2. Having a doula allows the medical team to do what they are trained to do. The doctor/midwife/nurse is many times unable to be available to help the mother breathe, give massages, walk with the mother, etc. They often have several patients that they are taking care of at once. A doula has only one client at a time.
3. A doula helps the mother become more comfortable during labor by using comfort techniques such as pressure on the aching lower back, hot/cold compresses, a cool washcloth on the mother's forehead, arms, etc., as well as suggesting a warm shower to ease the pain of contractions, or possibly a change in position when the labor is slowing down or the mother is getting uncomfortable. She can help the mother with her breathing and in pushing.
4. If a partner is involved in the process, the doula is there to help the partner help the mother. The doula can give advice and guide the partner and mother through labor and delivery, allowing the couple intimate time together while still remaining nearby for consultation and physical support.
5. Doulas are affordable. In this area of East Tennesse, the going rate for a doula is between $300 and $1200 for 2-3 prenatal visits along with labor and delivery help. This most often includes one or two postpartum visits to follow up with the family.
6. A mother can call the doula for answers to any questions she may have throughout her pregnancy. These questions may include how to choose the right cargiver, concerns about breastfeeding, what to eat/not eat during pregnancy, facts on interventions during labor, etc. This will ease her mind concerning anything she may have questions about.
7. No matter when you have your baby, the doula will be there. This means that, unlike some doctors and midwives, most doulas (including me) will not schedule another birth near the time of your estimated due date. So they are almost guaranteed to be there for your birth. (I am on call 24/7 from the 38th week of pregnancy until the day you give birth. And, if I am unable to be there for the birth due to my own error, I will refund 2/3 of your fee.)
8. A doula is an advocate for the family in the labor room. She will be there to help the mother make the decisions that are right for her and her particular circumstances during labor and delivery. She can provide information that will help the mother choose for herself the best possible birth for her and her baby.

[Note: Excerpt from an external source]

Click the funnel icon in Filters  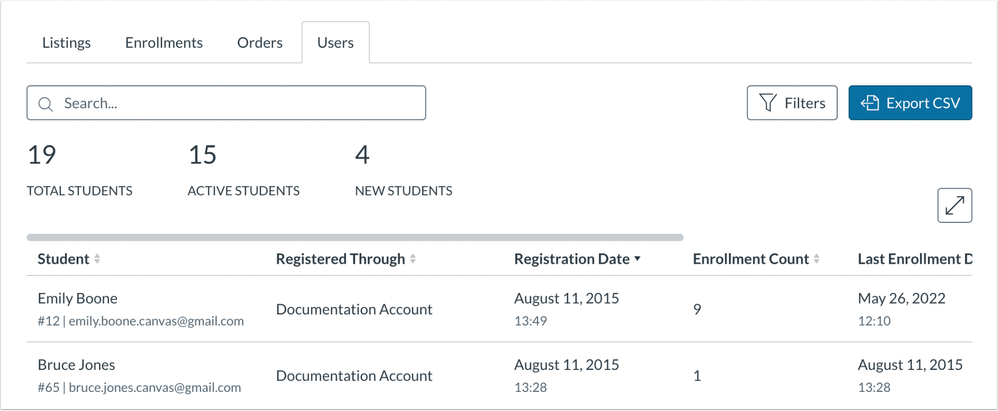click(x=768, y=103)
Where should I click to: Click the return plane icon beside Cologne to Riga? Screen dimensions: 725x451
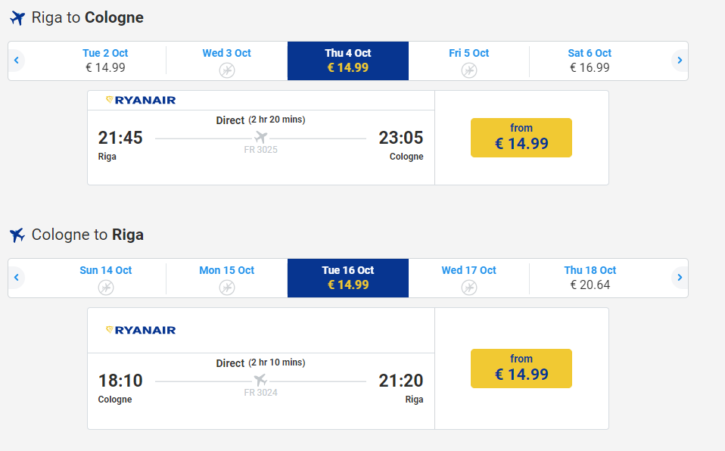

9. Studies show the benefits of having a doula with you at birth. According to a study conducted by the Cochrane Collaboration that assessed the birth experiences of over 15,000 women in 15 countries, women who have continuous support from another woman during labor experience the following benefits:
- experienced enhanced feelings of control and confidence;
- had less need for obstetric intervention;
- were more likely to give birth without caesarean, vacuum extraction or forceps;
- were less likely to use pain medications;
- had babies who were less likely to have low 5-minute Apgar scores;
- were more likely to be satisfied; and
- had slightly shorter labors.
10. A postpartum doula is available to help the mother and her partner and/or family after the birth. She may provide such services as: showing the mother how to breastfeed, bathe and diaper her baby; help with light housework (such as laundry, sweeping, dusting, vacuuming, and, preparing snacks for the mother and her partner/family, and taking care of any older siblings while the mother is with her baby. She may even be available to stay in the home and help with overnight care of the baby so that the mother and her partner can get the sleep that they will need after they bring the baby home. (My fee for postpartum care is $15 to $20 per hour.)